Problem details.
From the passage on the Chinese economy below, extract the portion starting at "The Chinese economy" and ending at "we devalue it.", word for word.

[Text passage — start]

It's awesome that you think that "The Chinese" are some single entity that can act in a unilateral fashion, and the trade deficit isn't actually spread out amongst thousands of different companies (and most of that deficit comes from products being manufactured for american corporations that have outsourced it anyway)

Troy says

The Chinese consumer is building an immense bank of saved wealth, and the future is bright for them being able to buy things with it, things WE used to be buying.

Not really. The cost of steel, coal, lumber, oil, copper, etc. are exactly the same for a chinese consumer as they are for an american consumer.

Materials account for an average of about 70% of the final price of many goods. That means that the bare minimum that these products will ever sell for is about that.

If you think someone making $1250 a month is going to spend most of their salary to buy a flat screen, I don't know what to tell you.

The Chinese economy can not survive unless it continues exporting cheap goods to other countries. That is why they will continue to buy up our debt, regardless of how much we devalue it.

[Text passage — finish]
[Record extracts — start]

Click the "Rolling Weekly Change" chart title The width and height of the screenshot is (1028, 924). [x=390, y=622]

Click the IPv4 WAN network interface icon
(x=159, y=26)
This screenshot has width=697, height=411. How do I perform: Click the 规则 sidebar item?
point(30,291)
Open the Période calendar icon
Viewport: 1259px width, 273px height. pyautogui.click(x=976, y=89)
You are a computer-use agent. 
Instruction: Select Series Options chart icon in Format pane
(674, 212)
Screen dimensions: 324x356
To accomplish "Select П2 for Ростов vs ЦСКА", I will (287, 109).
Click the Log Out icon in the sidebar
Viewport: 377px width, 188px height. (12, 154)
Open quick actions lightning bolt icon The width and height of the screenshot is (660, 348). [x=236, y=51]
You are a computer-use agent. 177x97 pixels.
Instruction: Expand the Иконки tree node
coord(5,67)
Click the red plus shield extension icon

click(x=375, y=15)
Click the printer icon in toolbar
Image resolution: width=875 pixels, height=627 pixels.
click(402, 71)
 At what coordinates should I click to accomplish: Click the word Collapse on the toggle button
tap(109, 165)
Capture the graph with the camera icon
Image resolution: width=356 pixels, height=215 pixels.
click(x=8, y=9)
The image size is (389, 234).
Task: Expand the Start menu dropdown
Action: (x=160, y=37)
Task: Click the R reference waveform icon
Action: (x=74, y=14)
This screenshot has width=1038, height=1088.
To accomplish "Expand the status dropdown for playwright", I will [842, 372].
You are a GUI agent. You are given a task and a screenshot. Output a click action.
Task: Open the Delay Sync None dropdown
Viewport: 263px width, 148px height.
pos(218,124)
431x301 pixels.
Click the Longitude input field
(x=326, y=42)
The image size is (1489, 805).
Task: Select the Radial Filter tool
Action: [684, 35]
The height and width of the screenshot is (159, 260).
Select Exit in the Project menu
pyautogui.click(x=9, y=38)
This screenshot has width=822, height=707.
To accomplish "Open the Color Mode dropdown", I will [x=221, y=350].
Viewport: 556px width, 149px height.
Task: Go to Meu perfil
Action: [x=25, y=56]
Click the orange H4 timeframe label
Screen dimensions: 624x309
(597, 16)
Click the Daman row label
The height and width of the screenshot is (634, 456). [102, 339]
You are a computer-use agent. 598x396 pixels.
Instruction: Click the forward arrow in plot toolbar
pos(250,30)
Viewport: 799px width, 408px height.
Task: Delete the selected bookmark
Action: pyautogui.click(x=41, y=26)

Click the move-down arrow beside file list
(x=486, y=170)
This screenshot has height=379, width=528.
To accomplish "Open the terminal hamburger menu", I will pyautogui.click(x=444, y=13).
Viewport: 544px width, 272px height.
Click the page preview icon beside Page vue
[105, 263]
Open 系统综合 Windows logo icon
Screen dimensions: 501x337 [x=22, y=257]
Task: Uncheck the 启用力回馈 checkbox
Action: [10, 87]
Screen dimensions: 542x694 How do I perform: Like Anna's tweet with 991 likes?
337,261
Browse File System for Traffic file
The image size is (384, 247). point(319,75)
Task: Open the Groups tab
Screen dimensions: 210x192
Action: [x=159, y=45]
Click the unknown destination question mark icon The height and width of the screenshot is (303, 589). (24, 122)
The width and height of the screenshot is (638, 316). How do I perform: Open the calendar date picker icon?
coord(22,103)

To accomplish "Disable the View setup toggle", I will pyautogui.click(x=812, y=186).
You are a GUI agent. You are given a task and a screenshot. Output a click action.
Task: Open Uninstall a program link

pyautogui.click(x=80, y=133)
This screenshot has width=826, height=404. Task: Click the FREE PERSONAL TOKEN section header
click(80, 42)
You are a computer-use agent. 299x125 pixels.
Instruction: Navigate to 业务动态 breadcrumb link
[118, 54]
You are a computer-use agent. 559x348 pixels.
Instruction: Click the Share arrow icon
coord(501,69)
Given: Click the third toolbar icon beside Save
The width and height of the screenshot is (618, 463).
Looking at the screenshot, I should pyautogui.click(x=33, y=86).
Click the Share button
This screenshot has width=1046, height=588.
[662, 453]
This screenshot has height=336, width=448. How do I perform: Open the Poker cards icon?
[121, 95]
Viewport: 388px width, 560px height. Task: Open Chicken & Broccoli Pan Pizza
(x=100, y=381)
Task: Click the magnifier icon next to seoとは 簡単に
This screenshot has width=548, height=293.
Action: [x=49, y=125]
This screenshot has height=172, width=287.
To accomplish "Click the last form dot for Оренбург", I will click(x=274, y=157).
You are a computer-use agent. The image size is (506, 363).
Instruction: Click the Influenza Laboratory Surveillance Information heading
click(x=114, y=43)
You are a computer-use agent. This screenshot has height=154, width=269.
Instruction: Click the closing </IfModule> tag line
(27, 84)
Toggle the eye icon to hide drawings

[Record extracts — finish]

Solution.
The Chinese economy can not survive unless it continues exporting cheap goods to other countries. That is why they will continue to buy up our debt, regardless of how much we devalue it.